The Claim - A Spanish pirate hide a box containing great wealth in a cabin “somewhere”
Amaro Pargo was a Spanish Corsair that lived during the late 17th and first half of the 18th century. A corsair is the Spanish name for a privateer, which is basically a legal pirate that’s only allowed to attack ships of the enemies of the country they belong to.
Amaro Pargo was especially good at being a pirate and managed to hold power over the route between south west Spain and the Caribbean, frequently attacking ships from England and Holland. He became a sort of Spanish Robin hood as he was known to give his earnings to the poor and also made frequent religious donations, which quickly made him famous across the country.
His wealth was considerable by the time he died, as he not only led a long and very successful piracy campaign against Spain’s enemies, but also worked as a trader shipping exotic goods from distant ports to be sold across Europe.
When he died on 14 October 1747, his funeral procession was stopped 9 times along its route by the huge amount the general public who turned up to witness it. Afterwards his heirs inherited vast amounts of land and money, but for some reason he left a special box hidden in one of his cabins.

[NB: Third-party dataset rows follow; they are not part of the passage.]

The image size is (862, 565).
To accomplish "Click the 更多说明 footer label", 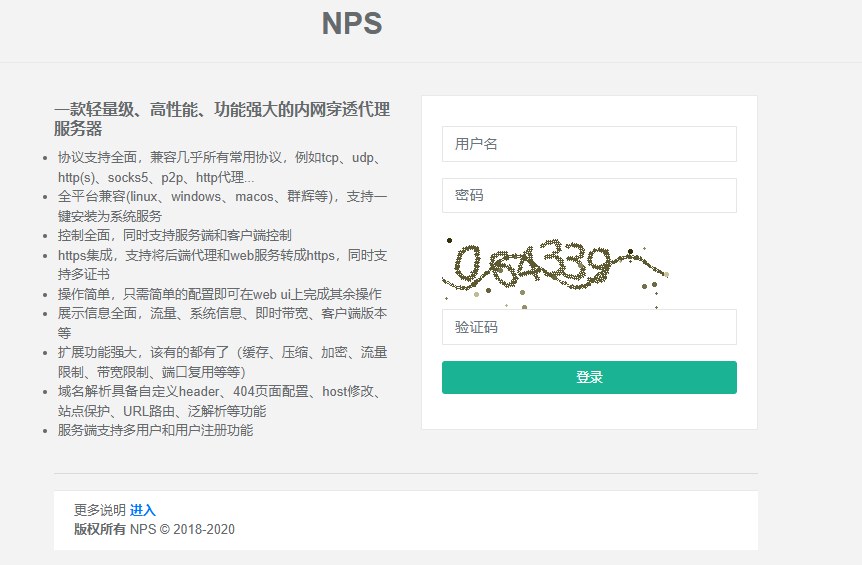I will (x=100, y=510).
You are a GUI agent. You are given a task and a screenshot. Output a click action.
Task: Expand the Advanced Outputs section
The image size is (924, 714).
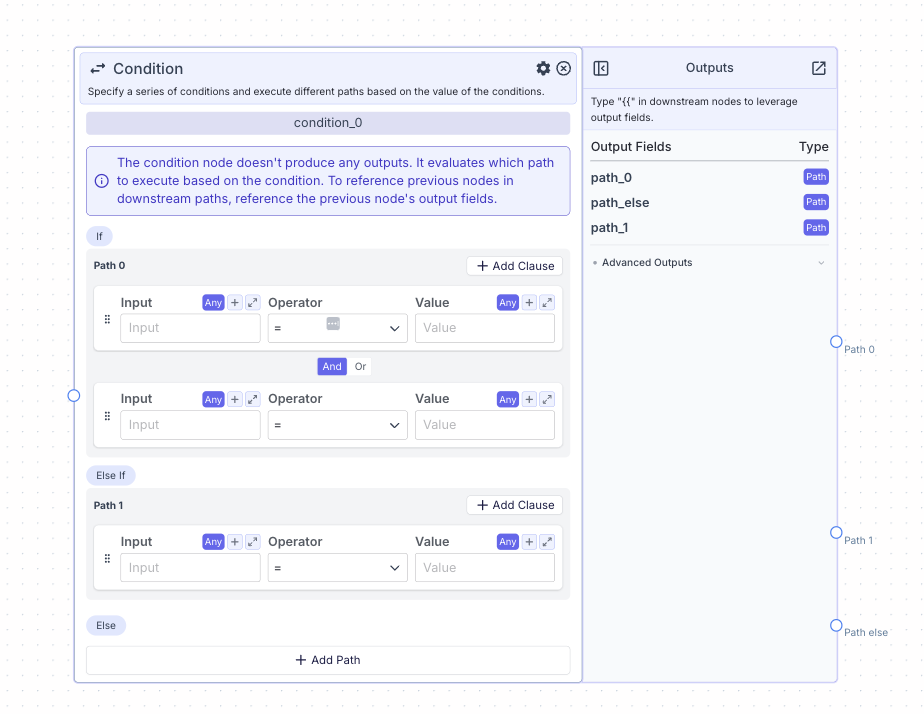tap(709, 263)
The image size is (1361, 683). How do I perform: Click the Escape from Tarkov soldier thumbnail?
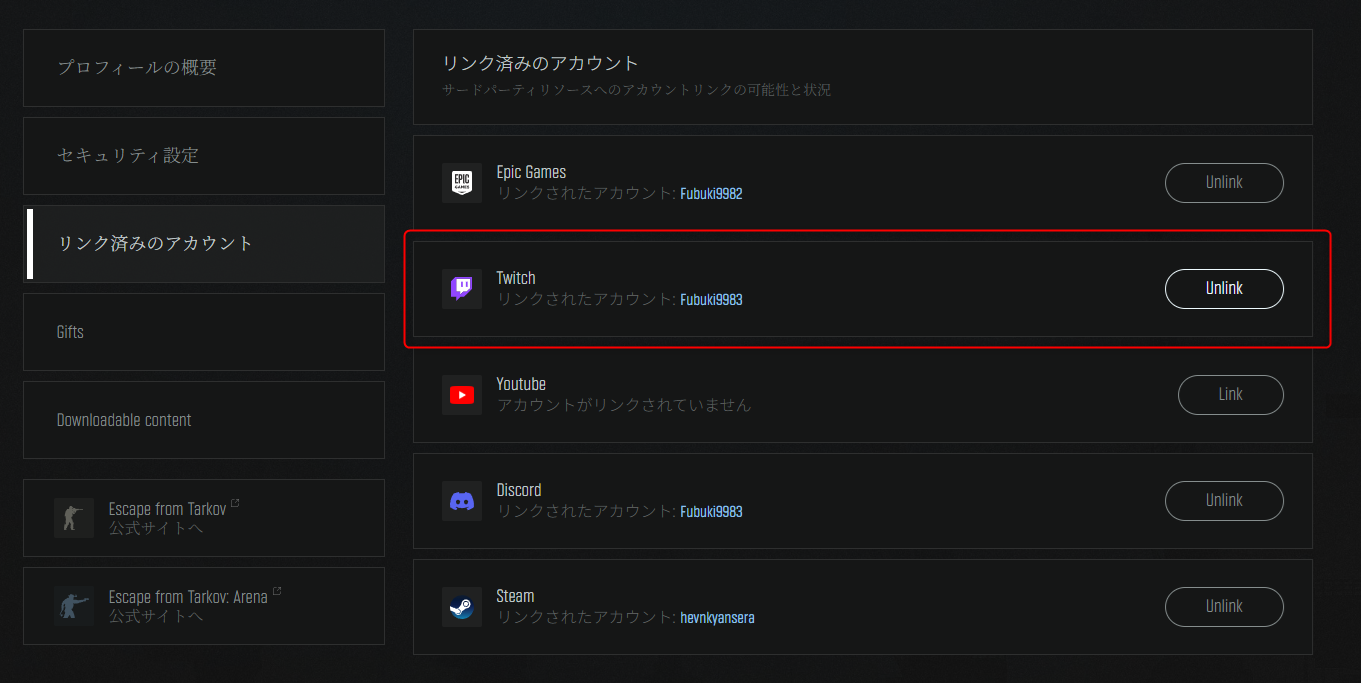74,518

In his will he wrote about a chest with a carved wood pattern on the lid he kept in his cabin. In the chest was gold jewelry, silver, pearls, Chinese porcelain, paintings, fabrics and precious stones of considerable value.
He went on to explain that the chests contents were itemised in a book wrapped in parchment and marked with the letter “D”, however he didn’t tell anyone where the book actually was.
In his will he does specifically used the word cabin, which can rule out the “house of Amaro Pargo” which has been searched top to bottom many times over the years by hopeful treasure hunters. Another location that can be ruled out is a cave he used to stash goods from time to time, which is the cave of San Mateo in Punta del Hidalgo northeast of Tenerife, but again this place has been searched and no wooden chest found.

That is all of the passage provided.